Multiple cells in the aperture simultaneously generate a single combined signal. The system has no way to distinguish "one 2000 fL cell" from "two 1000 fL cells arriving together." Both produce identical signals.

This creates a dual error: your count is reduced (two events become one), and your size distribution is corrupted (the combined volume appears as an anomalously large cell). Coincidence doesn't just affect a few cells - it systematically biases your entire measurement.

Target cells should ideally be 15 to 40% of the aperture diameter for optimal sizing resolution. This range provides strong signals while avoiding coincidence. For accurate measurements, cells should occupy approximately 2 to 60% of the aperture's cross-sectional area.

Below 15% of diameter: Signals become weak and may be lost in noise. You're using more aperture volume than necessary, increasing the chance of coincidence.

15-40% of diameter: The sweet spot. Strong signals that are clearly detected, efficient use of aperture volume that minimizes coincidence probability.

Above 40% of diameter: Signals may saturate, clogging risk increases, and the cell dominates the sensing zone in ways that can still cause artifacts.

Matching cassette to cell size isn't just about signal strength - it directly affects coincidence probability. Using oversized apertures for small cells wastes sensing zone volume, allowing more cells to fit in the aperture simultaneously.

Small cells (under 15 μm) on S+ cassettes: The smaller aperture means your cells occupy a larger fraction of the sensing zone. Fewer cells can fit simultaneously, reducing coincidence even at higher concentrations.

Large cells (over 15 μm) on M+ cassettes: The larger aperture accommodates cell size while still optimizing the cell-to-aperture ratio for the detection physics.

The wrong cassette choice creates coincidence risk even at normal concentrations. A 6 μm lymphocyte in an M+ aperture occupies such a small fraction of the sensing zone that coincidence becomes probable well before reaching concentration limits.
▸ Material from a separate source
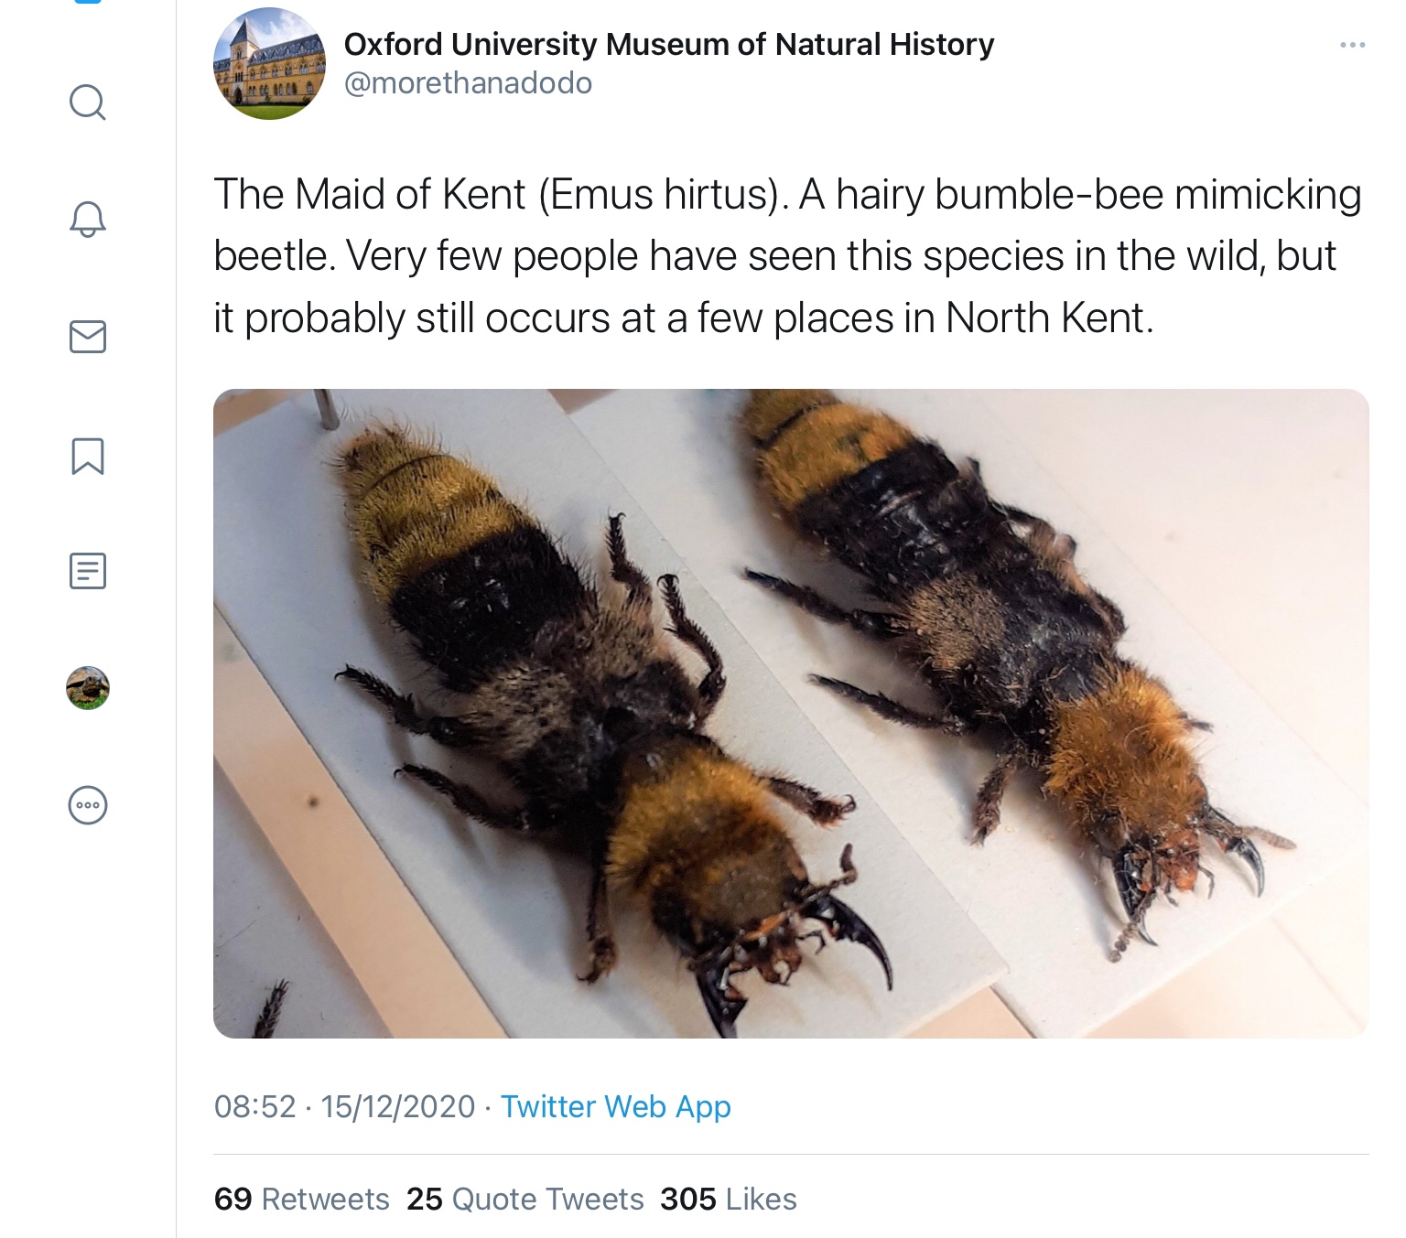
Task: View the 69 Retweets list
Action: (x=301, y=1199)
Coincidence is insidious because it doesn't generate error messages. Watch for these patterns:

Counts lower than expected: If your Moxi counts consistently underperform hemocytometer or other methods, coincidence may be systematically removing events.

Unusual peaks at large sizes: The combined volume of two coincident cells appears as one large cell. Look for unexpected peaks at approximately double your normal cell size.

Non-linear dilution behavior: The gold standard test. Dilute your sample 2x and measure again. If your concentration increases (rather than decreasing to half), coincidence was present in the original measurement.

Concentration-dependent accuracy: If accuracy degrades at higher concentrations, coincidence is the likely culprit. Measurements should be consistent across the working range.

Optimal aperture utilization combines cassette selection with concentration management:

Know your working range: Each cassette/cell type combination has a concentration range where coincidence remains negligible. Stay within it.

Dilute if necessary: High-concentration samples benefit from dilution before measurement. The dilution factor is precisely known; coincidence error is not.

Verify with serial dilutions: When validating a new cell type or protocol, run a serial dilution to confirm linear behavior across your working concentration range.

Match cassette to cells: Using the correctly sized cassette for your cells automatically optimizes the sensing zone utilization, providing coincidence protection built into your protocol.